**CHALLENGE**
Transcribe the archived cryptography article below in full, keeping every word and punctuation mark unchanged.

**SUPPLIED TEXT**
☆ ☆ ☆ ☆

From the Archive: Ease Me Into Cryptography, Part 1: Buzzwords and Hash Functions

Here's a post from the archives, a series I originally wrote in 2017 that was published on Ethical Hacker Network. Even back then I was passionate about making sure technical concepts weren't alienating to anyone. This goal has proven to still be critical to the technical leaders I get to see succeeding every day. Please enjoy.

Note: these examples were written using a previous version of python and may require adjustments.

---

You know what it’s like being in security and someone asks you what you do. Now imagine the responses when I tell people I do cryptography. And it’s not just outsiders. Even within a techie crowd, common responses range from “Ooof, that sounds complicated” to “I wouldn’t touch that with a ten-foot stick”. I usually laugh and assure people that, although it can be complex, the complexity is surmountable. Even my reassuring comments are met with disbelief and the persistence of a feeling of intimidation by the topic of cryptography. I would love nothing more than for my words to be met with intrigue rather than hesitation. So I’m here to prove to you that crypto is tackle-able, and you can be the one to tackle it.

Cryptography is no longer a convenient addition. It is becoming more and more of a necessity for security and privacy. Organizations and consumers are demanding it. So, if you must learn it eventually, why not start now and why not learn the easy way. I fully admit that cryptography sounds intimidating, especially when it comes to adding it into your code. However, I firmly believe that the intimidation is solely because it is in an unfamiliar context. If the concepts can be broken down into bite-sized pieces, then our brains can more easily consume the crypto elephant. “Ease Me Into Cryptography”, a series of introductory articles for InfoSec professionals, will do just that.

☆ ☆ ☆ ☆

**EXCERPTED RECORDS**
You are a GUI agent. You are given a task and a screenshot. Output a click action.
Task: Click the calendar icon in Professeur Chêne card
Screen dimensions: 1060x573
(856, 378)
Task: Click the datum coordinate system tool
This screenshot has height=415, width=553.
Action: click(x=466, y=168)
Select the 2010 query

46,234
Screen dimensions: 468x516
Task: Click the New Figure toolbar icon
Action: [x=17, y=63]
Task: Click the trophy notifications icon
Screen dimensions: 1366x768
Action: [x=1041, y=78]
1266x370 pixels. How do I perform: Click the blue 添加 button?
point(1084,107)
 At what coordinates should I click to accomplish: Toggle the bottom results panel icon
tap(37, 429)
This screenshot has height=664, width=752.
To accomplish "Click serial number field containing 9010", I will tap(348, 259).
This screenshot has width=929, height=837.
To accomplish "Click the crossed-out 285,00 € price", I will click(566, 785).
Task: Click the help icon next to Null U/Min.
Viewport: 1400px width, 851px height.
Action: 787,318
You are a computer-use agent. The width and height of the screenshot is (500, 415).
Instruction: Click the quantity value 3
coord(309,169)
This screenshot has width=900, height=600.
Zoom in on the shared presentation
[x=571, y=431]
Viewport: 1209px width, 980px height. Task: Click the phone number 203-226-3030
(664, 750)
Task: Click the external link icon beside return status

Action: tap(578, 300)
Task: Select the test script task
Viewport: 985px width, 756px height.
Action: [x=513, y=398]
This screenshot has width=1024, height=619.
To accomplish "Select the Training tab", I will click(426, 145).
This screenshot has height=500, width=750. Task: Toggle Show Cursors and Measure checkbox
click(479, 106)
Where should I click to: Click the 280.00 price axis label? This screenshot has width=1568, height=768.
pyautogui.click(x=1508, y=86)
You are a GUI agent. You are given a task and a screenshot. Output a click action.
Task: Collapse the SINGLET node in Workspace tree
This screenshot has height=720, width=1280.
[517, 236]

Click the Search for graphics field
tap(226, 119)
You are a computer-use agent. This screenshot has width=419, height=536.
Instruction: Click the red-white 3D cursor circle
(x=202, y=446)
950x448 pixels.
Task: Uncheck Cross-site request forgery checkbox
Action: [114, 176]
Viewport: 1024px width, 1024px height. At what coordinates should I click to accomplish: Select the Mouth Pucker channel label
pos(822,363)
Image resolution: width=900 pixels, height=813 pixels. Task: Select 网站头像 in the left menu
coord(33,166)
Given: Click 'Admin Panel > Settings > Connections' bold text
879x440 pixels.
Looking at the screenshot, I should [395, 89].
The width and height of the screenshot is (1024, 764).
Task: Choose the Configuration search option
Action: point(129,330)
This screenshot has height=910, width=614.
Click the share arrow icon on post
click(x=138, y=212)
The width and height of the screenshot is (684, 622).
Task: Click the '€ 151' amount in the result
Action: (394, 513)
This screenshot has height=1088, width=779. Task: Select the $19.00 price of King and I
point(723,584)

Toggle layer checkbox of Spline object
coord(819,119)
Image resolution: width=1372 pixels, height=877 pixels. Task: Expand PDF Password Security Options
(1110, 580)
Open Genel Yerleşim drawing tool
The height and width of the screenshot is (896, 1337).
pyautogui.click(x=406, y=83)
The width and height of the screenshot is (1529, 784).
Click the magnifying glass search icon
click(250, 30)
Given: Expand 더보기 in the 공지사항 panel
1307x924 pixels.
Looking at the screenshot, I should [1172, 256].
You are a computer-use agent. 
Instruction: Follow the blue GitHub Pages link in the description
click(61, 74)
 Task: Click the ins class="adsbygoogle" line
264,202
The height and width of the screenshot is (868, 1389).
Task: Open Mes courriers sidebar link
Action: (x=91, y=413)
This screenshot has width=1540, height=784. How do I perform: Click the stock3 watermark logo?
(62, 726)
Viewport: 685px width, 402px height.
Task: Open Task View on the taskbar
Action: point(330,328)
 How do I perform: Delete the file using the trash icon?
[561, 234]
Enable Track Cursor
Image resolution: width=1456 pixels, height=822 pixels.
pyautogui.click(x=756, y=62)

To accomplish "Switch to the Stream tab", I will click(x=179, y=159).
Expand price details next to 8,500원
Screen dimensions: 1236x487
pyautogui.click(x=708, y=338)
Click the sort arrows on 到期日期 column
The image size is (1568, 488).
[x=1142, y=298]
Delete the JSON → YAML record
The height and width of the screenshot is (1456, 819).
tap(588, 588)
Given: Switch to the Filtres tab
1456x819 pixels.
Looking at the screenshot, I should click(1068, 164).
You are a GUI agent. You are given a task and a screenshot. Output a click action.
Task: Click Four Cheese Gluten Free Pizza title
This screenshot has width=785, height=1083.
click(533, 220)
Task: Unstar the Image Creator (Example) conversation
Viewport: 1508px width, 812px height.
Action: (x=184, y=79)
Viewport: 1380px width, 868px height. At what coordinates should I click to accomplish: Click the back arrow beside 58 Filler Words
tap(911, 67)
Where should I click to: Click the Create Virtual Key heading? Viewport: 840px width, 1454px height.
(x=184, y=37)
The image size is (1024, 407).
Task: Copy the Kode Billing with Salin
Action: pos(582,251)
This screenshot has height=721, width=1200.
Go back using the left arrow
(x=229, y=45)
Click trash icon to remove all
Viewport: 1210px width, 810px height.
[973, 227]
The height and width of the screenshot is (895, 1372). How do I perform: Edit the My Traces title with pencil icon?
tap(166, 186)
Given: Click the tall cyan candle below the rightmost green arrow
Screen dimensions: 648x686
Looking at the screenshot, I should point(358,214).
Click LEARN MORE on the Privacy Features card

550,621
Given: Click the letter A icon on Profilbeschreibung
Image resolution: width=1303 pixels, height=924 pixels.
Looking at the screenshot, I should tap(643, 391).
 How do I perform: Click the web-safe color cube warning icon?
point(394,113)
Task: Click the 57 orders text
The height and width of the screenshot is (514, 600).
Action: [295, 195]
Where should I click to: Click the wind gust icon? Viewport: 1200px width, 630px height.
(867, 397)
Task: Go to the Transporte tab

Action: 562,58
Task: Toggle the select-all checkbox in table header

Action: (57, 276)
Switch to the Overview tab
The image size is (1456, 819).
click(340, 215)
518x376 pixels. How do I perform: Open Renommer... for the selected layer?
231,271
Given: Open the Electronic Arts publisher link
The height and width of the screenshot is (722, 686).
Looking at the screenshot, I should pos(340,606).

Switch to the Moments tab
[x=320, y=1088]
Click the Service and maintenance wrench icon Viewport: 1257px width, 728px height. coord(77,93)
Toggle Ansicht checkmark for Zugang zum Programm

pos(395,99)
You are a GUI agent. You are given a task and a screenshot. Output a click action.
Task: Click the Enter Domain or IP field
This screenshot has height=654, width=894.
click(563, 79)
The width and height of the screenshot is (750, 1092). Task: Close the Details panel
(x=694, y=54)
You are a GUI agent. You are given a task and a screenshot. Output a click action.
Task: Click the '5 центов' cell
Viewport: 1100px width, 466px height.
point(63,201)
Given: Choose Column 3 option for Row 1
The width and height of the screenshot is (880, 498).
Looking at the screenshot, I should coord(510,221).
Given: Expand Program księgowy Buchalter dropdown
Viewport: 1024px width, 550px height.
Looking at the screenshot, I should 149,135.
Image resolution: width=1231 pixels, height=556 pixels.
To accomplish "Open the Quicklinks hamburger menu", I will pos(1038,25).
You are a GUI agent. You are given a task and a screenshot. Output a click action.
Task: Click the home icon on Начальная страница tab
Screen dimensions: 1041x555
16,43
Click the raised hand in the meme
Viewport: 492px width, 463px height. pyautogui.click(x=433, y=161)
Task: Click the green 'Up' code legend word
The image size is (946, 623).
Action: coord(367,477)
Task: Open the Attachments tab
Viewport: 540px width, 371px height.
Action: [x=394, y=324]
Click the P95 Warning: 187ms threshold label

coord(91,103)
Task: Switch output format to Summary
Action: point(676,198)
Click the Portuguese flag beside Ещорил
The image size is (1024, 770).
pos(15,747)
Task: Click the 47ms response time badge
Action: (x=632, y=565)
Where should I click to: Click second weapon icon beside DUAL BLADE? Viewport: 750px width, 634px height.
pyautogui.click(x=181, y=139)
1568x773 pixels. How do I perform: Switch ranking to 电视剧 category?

☆ ☆ ☆ ☆

**CORRECT ANSWER**
From the Archive: Ease Me Into Cryptography, Part 1: Buzzwords and Hash Functions

Here's a post from the archives, a series I originally wrote in 2017 that was published on Ethical Hacker Network. Even back then I was passionate about making sure technical concepts weren't alienating to anyone. This goal has proven to still be critical to the technical leaders I get to see succeeding every day. Please enjoy.

Note: these examples were written using a previous version of python and may require adjustments.

---

You know what it’s like being in security and someone asks you what you do. Now imagine the responses when I tell people I do cryptography. And it’s not just outsiders. Even within a techie crowd, common responses range from “Ooof, that sounds complicated” to “I wouldn’t touch that with a ten-foot stick”. I usually laugh and assure people that, although it can be complex, the complexity is surmountable. Even my reassuring comments are met with disbelief and the persistence of a feeling of intimidation by the topic of cryptography. I would love nothing more than for my words to be met with intrigue rather than hesitation. So I’m here to prove to you that crypto is tackle-able, and you can be the one to tackle it.

Cryptography is no longer a convenient addition. It is becoming more and more of a necessity for security and privacy. Organizations and consumers are demanding it. So, if you must learn it eventually, why not start now and why not learn the easy way. I fully admit that cryptography sounds intimidating, especially when it comes to adding it into your code. However, I firmly believe that the intimidation is solely because it is in an unfamiliar context. If the concepts can be broken down into bite-sized pieces, then our brains can more easily consume the crypto elephant. “Ease Me Into Cryptography”, a series of introductory articles for InfoSec professionals, will do just that.